What matters is the intriguing tale of the court requiring Lavabit to hand over its SSL private keys, and Lavabit arguing that it ought not to comply, since that would give access to all messages to and from all customers, which would be unfair and unreasonable.
Very greatly simplified (and I hope I have not oversimplified to the point of misunderstanding), the court wanted Lavabit to enable law enforcement to intercept so-called email metadata for a particular user.
But due to the use of SSL/TLS at all times, with data kept encrypted in transit and at rest, even accessing mail headers was no simple matter – unless law enforcement were given Lavabit’s private keys.
(A MiTM, or man-in-the-middle, attack on encrypted traffic is trivial if you have all the encryption keys and certificates to use “in the middle.”)
Eventually, Lavabit had little choice but to comply, turning over five SSL private keys.
It still wasn’t game over for Lavabit user’s privacy, however, because Levison gamely supplied the cryptgraphic material in printed form, stretched over 11 pages in a four-point font.
To say that the law enforcement officers were underwhelmed is the understatement of the year, and matters were soon back in court, with “handing over the keys” quickly redefined to mean, “handing over the keys as computer-readable PEM files suitable for immediate use, and no more mucking around.”
Indeed, to guard against further stalling tactics, the government petitioned the court to fine Levison $5000 for every day he continued to dither.
At this point, Levison folded and complied, but pulled the plug on Lavabit at the same time, and that was that for the men-in-the-middle.
The New York Times reports that a prosecutor referred to the abrupt shutdown of Lavabit as “just short of a criminal act,” but, then, nearly-a-crime isn’t actually a crime.
What can we learn from this?
To me, one of the most interesting aspects of this story is the recognition by a non-tech-savvy court that at least part of the problem was the regrettable fact that Lavabit would need to put the privacy of 400,000 users at risk to secure the lawful surveillance of just one person.

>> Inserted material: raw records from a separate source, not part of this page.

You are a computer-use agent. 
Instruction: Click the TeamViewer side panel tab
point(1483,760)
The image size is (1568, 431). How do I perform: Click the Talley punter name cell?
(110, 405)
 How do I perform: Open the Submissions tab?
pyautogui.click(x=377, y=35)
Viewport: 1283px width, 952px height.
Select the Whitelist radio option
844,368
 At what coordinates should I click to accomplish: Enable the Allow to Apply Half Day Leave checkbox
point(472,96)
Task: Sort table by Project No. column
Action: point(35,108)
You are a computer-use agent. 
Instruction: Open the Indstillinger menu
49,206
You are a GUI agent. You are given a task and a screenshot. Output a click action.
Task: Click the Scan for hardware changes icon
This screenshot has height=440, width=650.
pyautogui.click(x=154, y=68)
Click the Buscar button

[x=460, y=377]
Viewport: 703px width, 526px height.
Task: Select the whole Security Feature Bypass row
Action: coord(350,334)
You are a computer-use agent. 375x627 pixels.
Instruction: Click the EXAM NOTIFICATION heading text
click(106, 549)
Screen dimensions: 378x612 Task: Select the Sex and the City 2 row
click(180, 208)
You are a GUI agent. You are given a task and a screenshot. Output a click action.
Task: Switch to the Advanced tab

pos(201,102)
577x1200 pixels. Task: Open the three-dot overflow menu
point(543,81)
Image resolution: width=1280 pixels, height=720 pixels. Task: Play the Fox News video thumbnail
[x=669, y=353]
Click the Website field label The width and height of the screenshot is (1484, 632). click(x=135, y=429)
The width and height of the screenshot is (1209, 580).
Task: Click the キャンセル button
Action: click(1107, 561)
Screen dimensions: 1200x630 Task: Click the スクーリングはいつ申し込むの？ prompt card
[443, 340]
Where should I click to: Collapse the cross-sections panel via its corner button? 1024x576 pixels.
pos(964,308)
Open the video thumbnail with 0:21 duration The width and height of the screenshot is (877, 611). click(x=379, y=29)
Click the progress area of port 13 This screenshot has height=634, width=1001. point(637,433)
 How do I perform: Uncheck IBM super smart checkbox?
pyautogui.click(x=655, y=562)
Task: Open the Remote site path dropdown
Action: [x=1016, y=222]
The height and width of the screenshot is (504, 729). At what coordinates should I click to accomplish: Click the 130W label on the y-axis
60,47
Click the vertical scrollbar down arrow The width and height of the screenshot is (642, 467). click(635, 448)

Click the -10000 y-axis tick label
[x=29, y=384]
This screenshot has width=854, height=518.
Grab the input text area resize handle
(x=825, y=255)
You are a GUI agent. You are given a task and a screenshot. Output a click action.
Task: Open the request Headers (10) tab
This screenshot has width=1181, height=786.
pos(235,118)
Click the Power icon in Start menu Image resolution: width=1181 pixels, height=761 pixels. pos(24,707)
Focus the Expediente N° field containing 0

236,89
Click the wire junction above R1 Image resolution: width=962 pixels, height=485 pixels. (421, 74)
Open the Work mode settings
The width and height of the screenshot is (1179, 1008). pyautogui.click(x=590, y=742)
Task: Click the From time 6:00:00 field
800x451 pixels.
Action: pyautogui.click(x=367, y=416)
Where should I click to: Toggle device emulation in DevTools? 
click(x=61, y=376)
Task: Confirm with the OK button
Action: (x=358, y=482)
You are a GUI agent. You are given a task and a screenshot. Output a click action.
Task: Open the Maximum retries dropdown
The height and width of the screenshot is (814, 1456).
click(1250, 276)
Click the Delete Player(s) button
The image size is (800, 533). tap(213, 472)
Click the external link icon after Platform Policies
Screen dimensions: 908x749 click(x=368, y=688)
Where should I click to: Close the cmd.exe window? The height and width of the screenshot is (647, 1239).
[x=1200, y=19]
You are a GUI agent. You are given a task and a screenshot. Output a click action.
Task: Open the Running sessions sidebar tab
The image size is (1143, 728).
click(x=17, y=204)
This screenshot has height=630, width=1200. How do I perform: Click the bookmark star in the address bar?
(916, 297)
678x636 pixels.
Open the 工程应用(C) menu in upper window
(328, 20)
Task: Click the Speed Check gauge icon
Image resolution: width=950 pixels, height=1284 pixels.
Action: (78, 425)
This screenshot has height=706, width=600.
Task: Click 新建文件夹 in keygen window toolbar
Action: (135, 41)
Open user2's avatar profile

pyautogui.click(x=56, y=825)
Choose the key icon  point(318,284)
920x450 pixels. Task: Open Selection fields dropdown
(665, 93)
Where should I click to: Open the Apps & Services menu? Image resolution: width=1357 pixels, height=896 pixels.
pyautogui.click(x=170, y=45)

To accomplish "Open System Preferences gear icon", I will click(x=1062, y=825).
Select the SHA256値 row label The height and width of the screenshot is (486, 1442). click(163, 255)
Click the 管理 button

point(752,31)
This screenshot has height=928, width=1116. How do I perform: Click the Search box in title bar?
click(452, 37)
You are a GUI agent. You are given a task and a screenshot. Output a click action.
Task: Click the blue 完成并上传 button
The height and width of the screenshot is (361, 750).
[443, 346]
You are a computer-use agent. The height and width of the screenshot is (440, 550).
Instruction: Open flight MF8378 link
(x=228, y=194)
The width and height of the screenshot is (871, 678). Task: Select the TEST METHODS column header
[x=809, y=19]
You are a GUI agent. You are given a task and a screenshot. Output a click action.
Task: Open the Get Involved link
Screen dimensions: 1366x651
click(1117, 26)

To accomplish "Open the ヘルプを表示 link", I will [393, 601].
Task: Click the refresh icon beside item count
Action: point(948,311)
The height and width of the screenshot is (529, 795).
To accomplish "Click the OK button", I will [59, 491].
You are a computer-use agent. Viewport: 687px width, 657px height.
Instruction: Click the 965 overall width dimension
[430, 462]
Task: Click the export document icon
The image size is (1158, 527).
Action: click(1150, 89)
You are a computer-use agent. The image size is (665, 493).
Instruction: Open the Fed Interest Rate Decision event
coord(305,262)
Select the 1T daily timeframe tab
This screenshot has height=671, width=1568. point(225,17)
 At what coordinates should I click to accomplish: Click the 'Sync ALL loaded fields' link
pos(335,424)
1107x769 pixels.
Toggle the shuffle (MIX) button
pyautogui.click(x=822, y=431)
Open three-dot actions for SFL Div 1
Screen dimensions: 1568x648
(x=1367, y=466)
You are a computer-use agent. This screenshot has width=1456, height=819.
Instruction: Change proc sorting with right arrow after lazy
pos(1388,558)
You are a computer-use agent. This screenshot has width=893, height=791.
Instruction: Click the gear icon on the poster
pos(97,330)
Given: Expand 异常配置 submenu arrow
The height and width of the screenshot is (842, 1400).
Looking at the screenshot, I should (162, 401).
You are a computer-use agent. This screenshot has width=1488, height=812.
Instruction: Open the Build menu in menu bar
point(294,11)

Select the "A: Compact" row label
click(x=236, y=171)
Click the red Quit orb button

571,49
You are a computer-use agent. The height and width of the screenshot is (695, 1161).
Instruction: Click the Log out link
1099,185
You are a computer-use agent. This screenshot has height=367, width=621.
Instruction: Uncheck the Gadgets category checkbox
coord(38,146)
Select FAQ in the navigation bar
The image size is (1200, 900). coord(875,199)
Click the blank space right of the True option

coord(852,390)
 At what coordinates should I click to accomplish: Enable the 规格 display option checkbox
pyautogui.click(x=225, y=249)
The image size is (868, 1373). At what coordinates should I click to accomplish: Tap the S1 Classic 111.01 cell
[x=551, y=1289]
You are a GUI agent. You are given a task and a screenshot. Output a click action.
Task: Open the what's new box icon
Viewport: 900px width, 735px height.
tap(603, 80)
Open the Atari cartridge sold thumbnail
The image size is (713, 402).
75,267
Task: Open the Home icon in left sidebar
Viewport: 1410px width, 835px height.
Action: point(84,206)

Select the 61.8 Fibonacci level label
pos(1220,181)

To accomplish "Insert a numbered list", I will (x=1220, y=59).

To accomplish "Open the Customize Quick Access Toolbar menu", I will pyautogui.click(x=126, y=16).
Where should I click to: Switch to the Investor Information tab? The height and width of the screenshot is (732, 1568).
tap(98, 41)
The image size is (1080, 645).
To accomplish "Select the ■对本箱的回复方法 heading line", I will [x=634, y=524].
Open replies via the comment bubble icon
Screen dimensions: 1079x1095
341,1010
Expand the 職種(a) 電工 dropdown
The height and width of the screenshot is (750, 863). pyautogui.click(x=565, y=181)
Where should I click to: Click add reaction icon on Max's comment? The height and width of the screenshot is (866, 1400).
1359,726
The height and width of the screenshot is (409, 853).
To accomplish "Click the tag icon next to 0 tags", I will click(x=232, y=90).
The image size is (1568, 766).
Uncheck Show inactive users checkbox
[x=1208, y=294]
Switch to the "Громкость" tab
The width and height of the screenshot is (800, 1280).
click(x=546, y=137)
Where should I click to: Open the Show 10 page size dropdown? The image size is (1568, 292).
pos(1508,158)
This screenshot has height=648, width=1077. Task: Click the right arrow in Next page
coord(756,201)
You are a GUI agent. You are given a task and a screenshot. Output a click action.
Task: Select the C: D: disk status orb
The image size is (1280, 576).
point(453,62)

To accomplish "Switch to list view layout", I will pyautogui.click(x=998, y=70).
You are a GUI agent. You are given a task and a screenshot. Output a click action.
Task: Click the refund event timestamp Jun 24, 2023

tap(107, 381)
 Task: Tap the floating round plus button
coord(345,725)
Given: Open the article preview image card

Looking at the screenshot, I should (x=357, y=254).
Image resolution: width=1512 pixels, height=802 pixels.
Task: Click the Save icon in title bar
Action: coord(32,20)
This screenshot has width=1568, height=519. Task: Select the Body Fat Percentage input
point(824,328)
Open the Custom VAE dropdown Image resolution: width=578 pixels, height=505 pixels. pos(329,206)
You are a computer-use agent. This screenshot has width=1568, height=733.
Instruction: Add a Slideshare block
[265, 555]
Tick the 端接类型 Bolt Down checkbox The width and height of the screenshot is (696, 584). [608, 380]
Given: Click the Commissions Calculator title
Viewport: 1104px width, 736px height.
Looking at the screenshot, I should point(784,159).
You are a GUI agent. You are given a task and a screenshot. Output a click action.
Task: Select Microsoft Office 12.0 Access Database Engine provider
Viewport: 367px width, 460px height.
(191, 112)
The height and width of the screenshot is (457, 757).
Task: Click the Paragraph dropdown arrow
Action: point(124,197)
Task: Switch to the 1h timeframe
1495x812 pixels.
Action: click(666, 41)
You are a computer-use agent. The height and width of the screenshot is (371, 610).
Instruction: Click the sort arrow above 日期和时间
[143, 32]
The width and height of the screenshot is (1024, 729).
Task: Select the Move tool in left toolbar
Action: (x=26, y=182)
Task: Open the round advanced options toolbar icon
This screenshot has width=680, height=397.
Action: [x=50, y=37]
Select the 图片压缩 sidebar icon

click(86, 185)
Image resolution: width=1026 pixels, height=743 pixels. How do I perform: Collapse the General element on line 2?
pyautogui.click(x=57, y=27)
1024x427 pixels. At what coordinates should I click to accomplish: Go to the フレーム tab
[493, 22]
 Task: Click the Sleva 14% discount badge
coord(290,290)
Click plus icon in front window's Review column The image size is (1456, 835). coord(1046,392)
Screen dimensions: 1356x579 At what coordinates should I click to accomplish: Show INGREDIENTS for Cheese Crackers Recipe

As the court pointed out (this is a transcript, not a written judgement):
[Y]ou're blaming the government for something that's overbroad [the requirement to hand over the all-revealing SSL keys], but it seems to me that your client is the one that set up the system that's designed not to protect that information, because you know that there needs to be access to calls that go back and forth to one person or another. And to say you can't do that just because you've set up a system that everybody has to -- has to be unencrypted, [read: in which all users are encrypted in the same way] if there's such a word, that doesn't seem to me to be a very persuasive argument.
In short, the court is as good as saying, “If you wanted to come up with this ‘but what about the privacy of all the 399,999 other users’ argument, why didn’t you implement the system so their individual privacy was better protected?”
After all, Lavabit could have taken an approach more like the one used by Kiwi internet showman Kim Dotcom’s Mega service, so that each user’s encrypted traffic and content could stand (or fall) alone.
Of course, that wouldn’t have stopped Levison shuttering the entire service, effectively DDoSing all his users to protect the privacy of one of them.
But from a cryptographic point of view, it would have made a lot more sense to me.